====== Source information
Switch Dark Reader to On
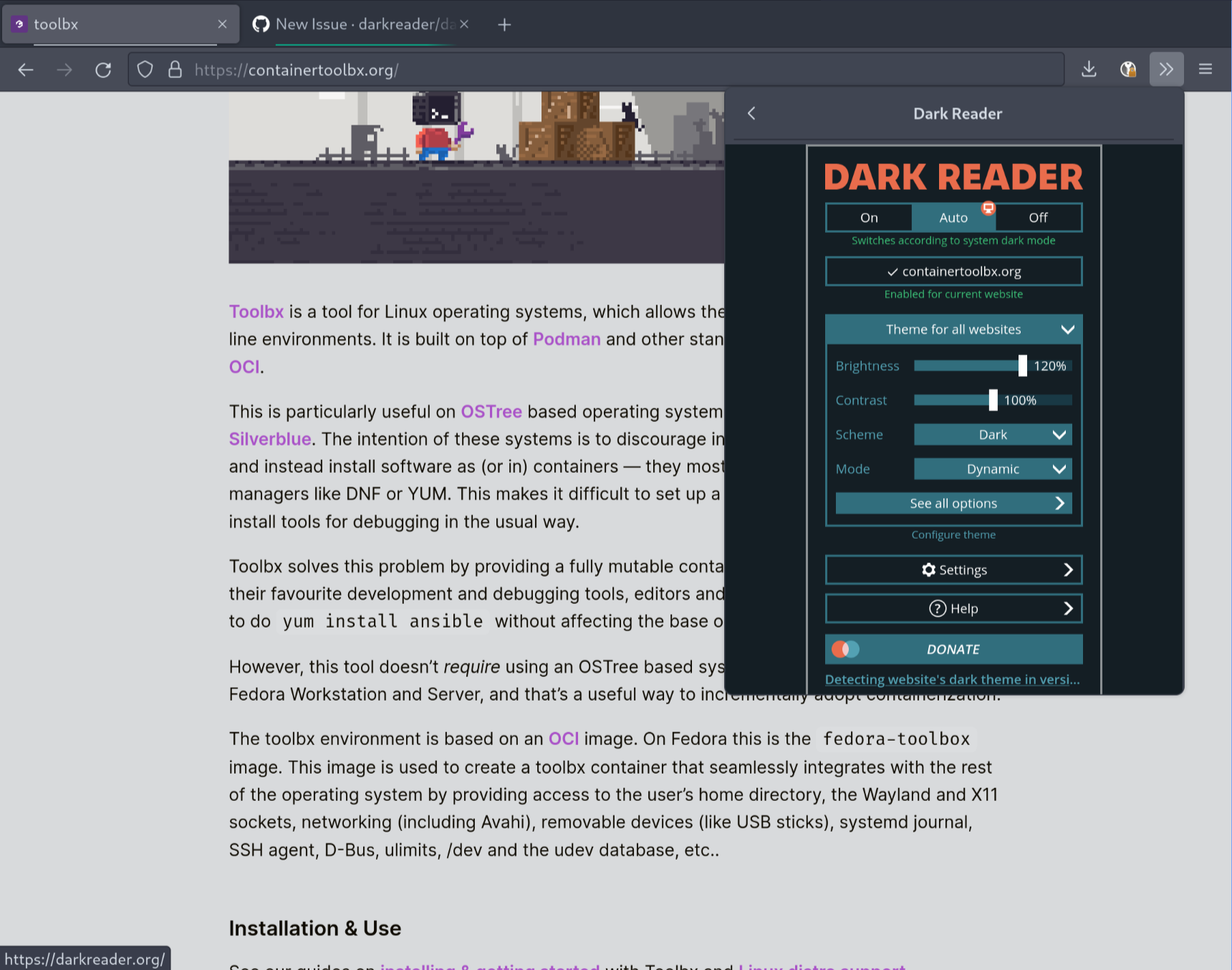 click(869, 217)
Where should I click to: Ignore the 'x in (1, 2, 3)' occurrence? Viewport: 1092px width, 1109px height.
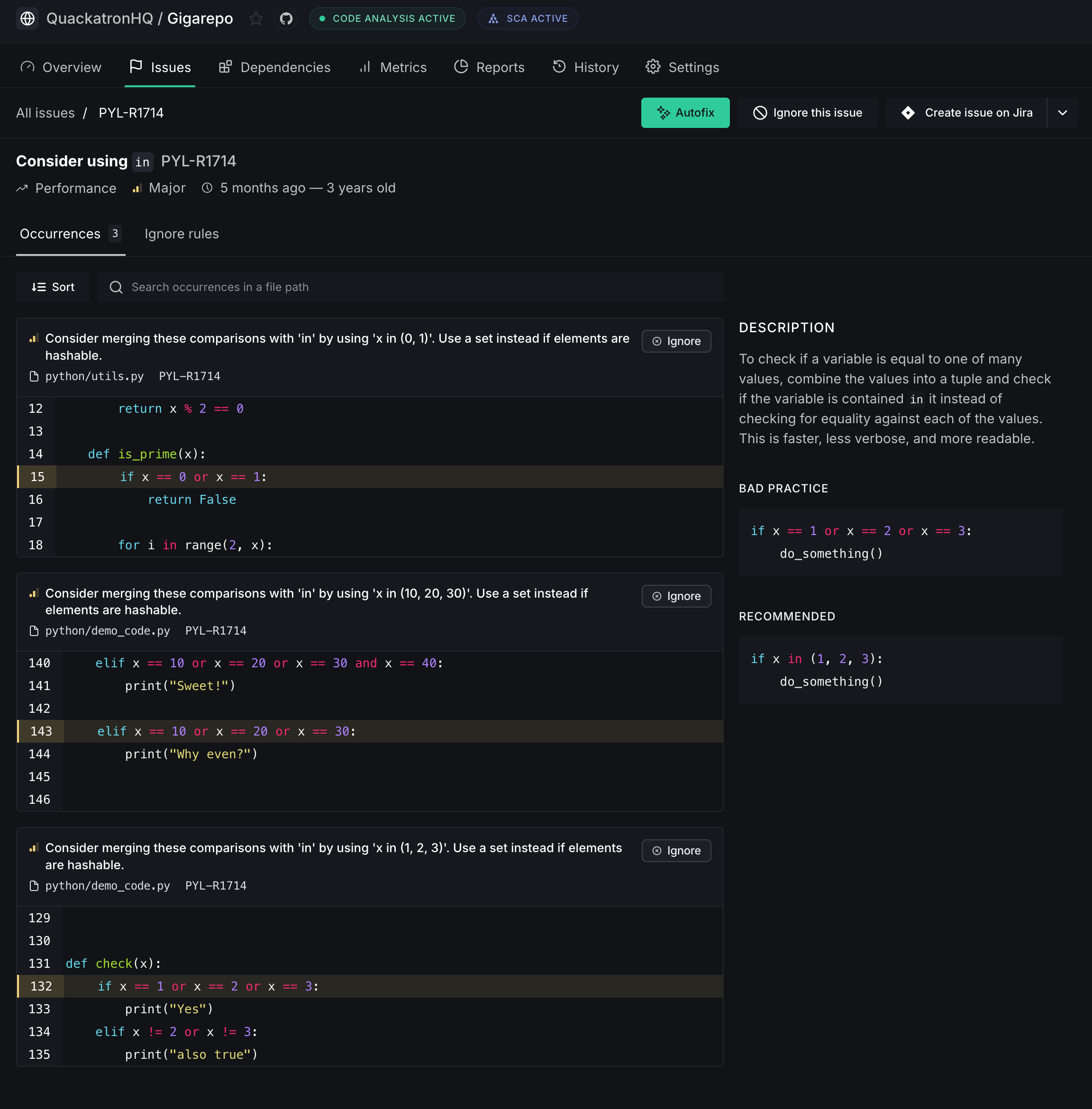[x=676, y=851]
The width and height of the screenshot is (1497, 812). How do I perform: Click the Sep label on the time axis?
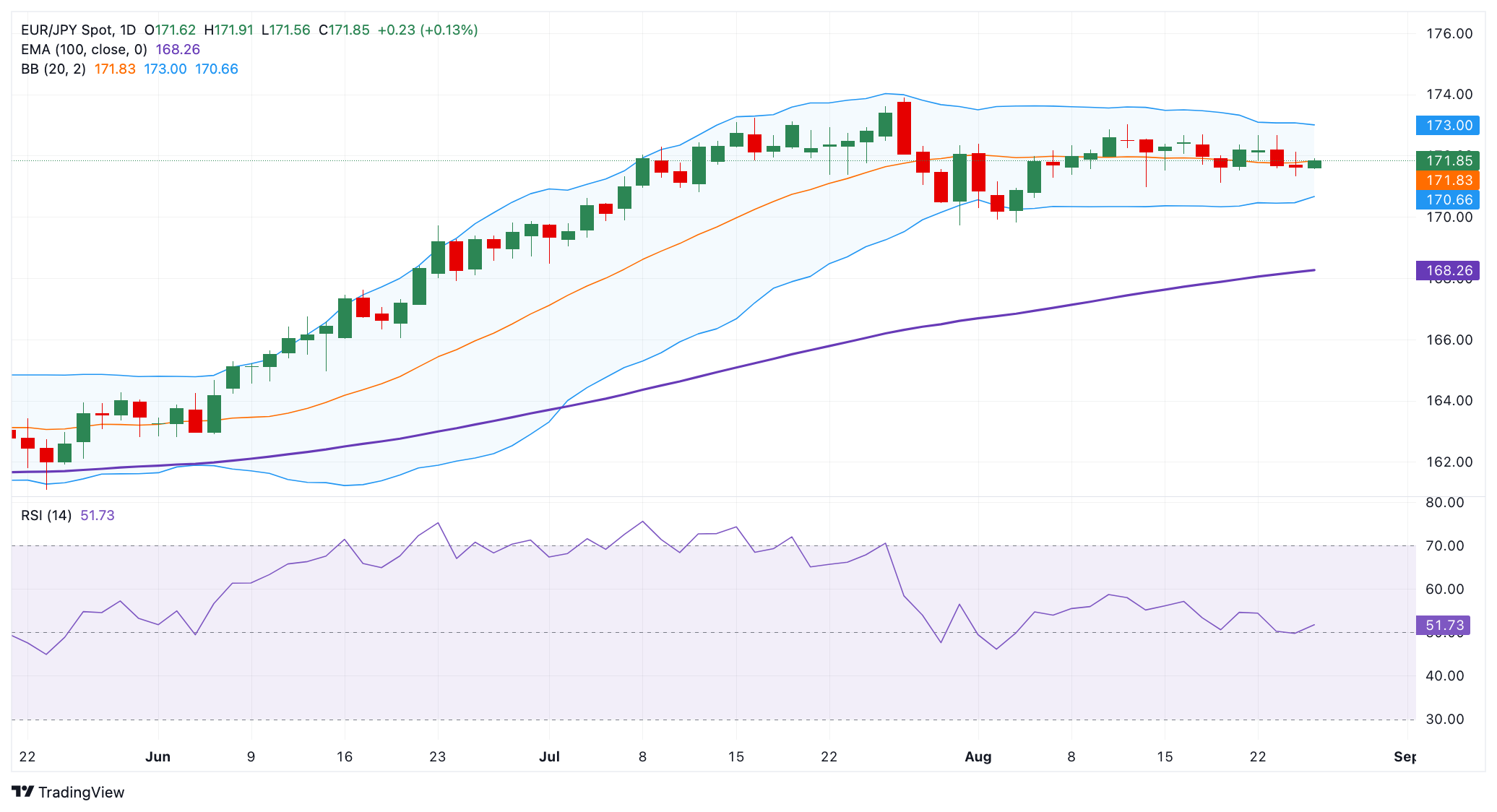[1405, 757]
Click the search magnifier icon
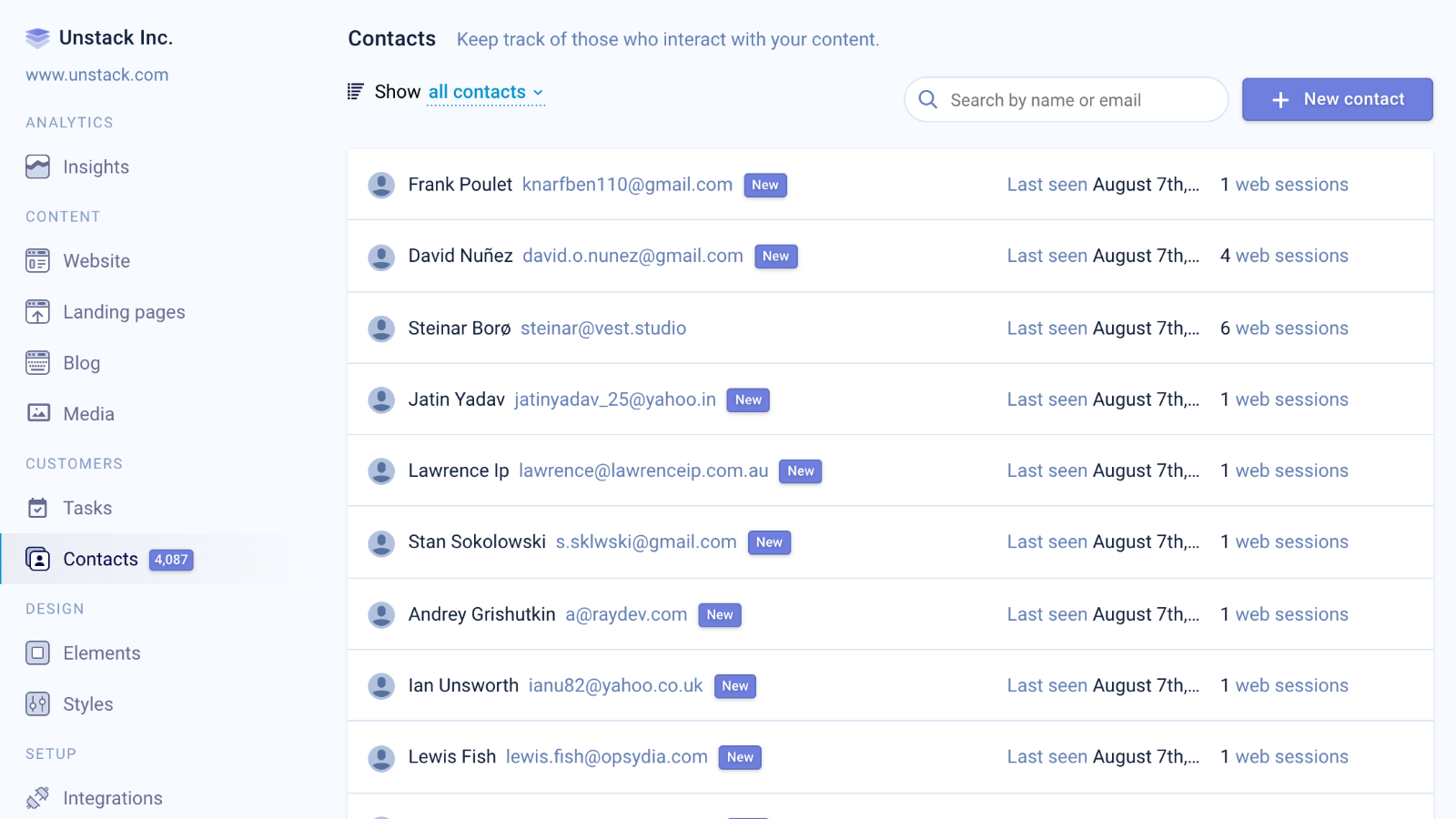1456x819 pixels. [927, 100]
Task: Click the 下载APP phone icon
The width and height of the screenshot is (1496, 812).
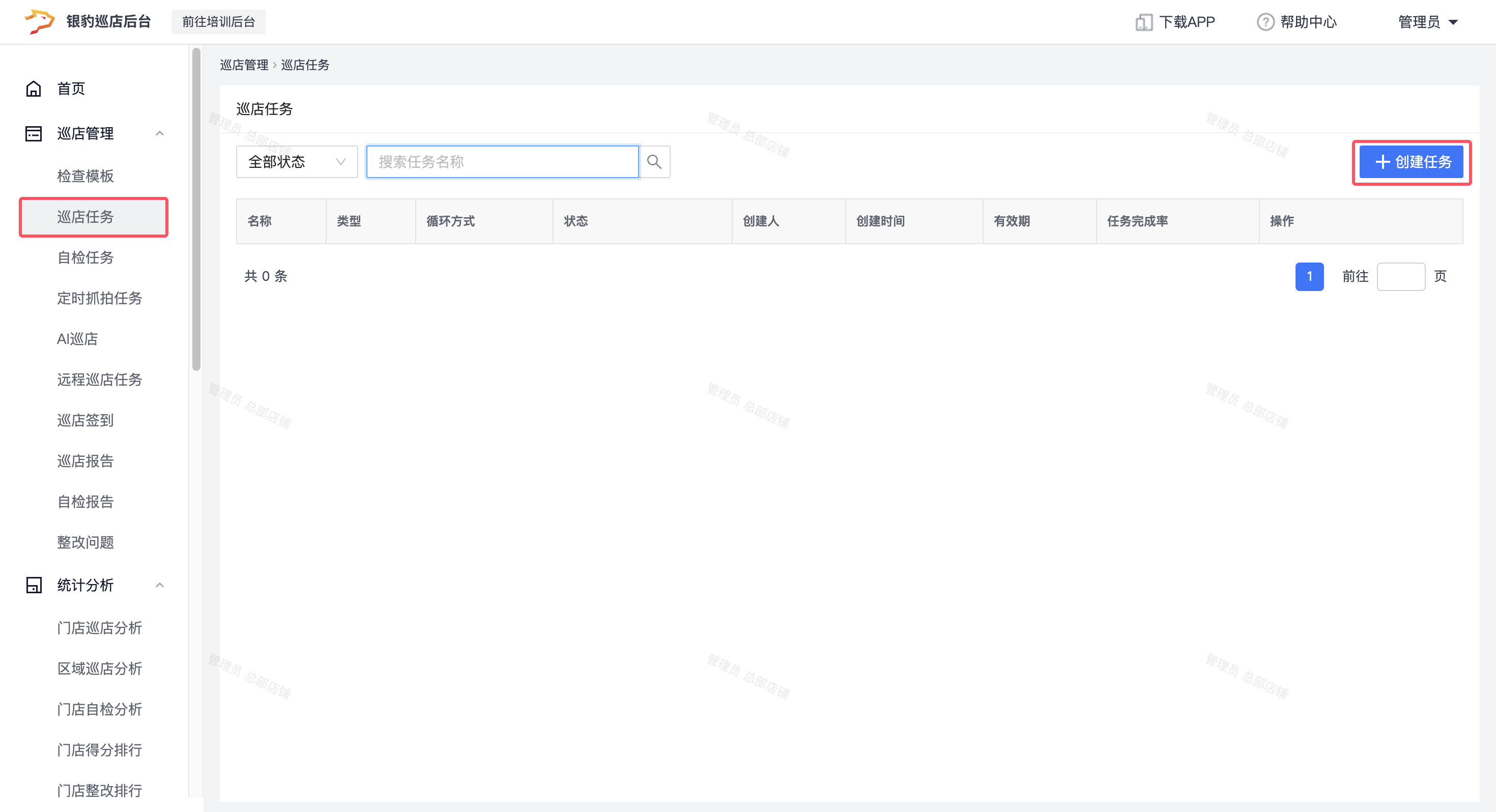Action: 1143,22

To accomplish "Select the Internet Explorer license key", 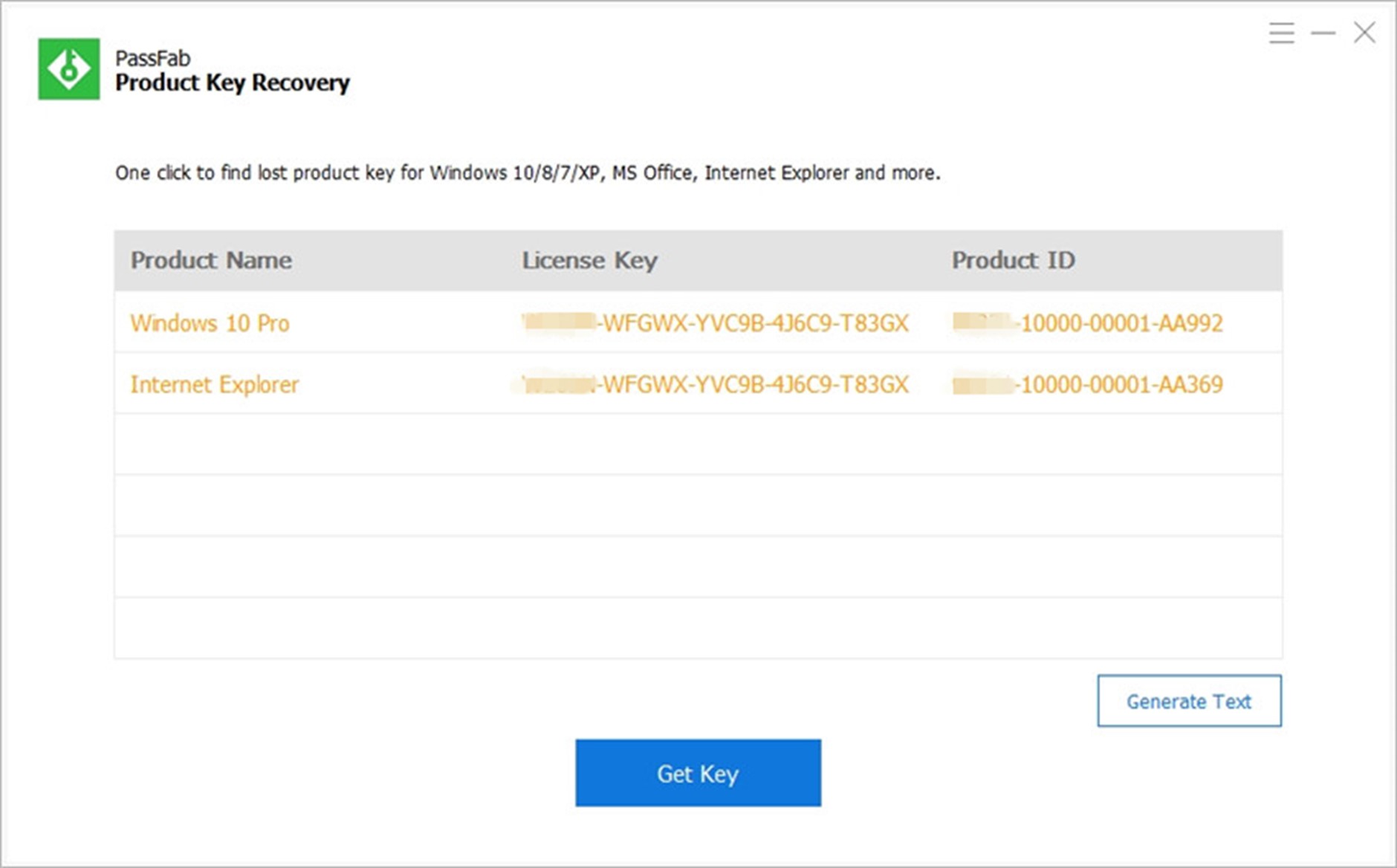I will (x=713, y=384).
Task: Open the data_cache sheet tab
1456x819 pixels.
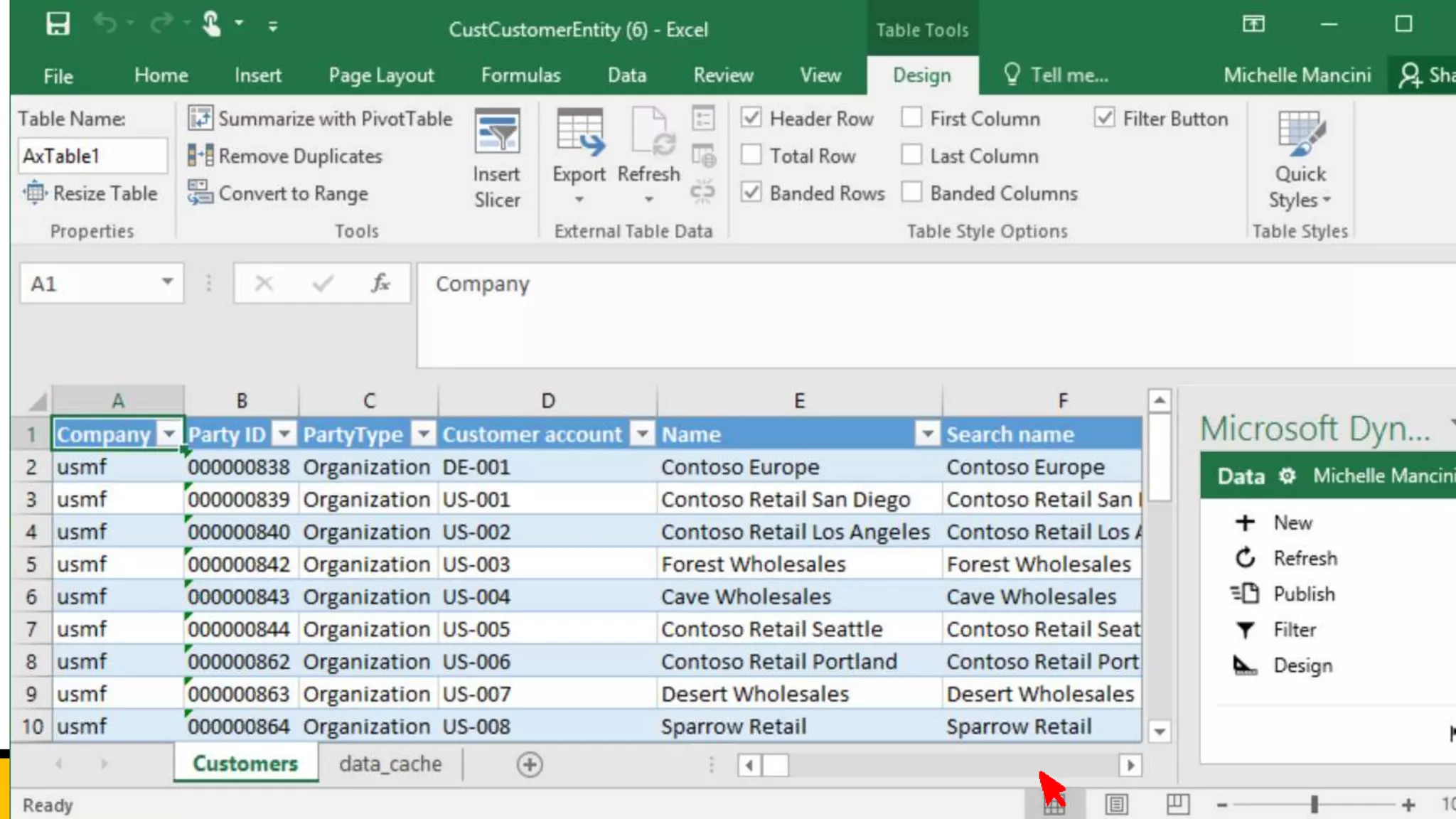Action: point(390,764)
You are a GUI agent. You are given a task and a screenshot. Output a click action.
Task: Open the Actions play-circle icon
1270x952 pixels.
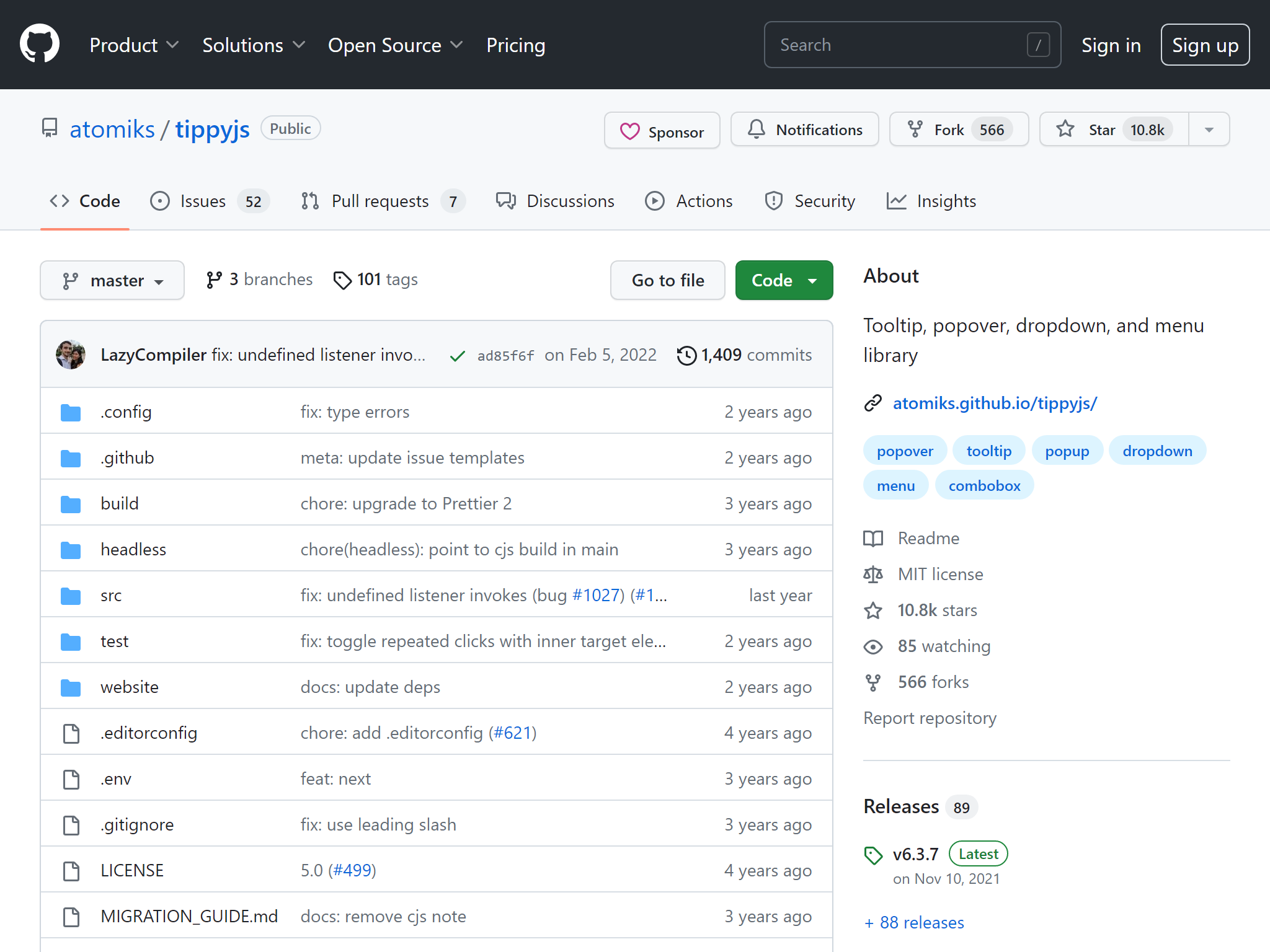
============
Filtering the entries above by the word "Open", copy each line that matches.

* Exercise result:
Task: Open the data_cache sheet tab
Task: Open the Actions play-circle icon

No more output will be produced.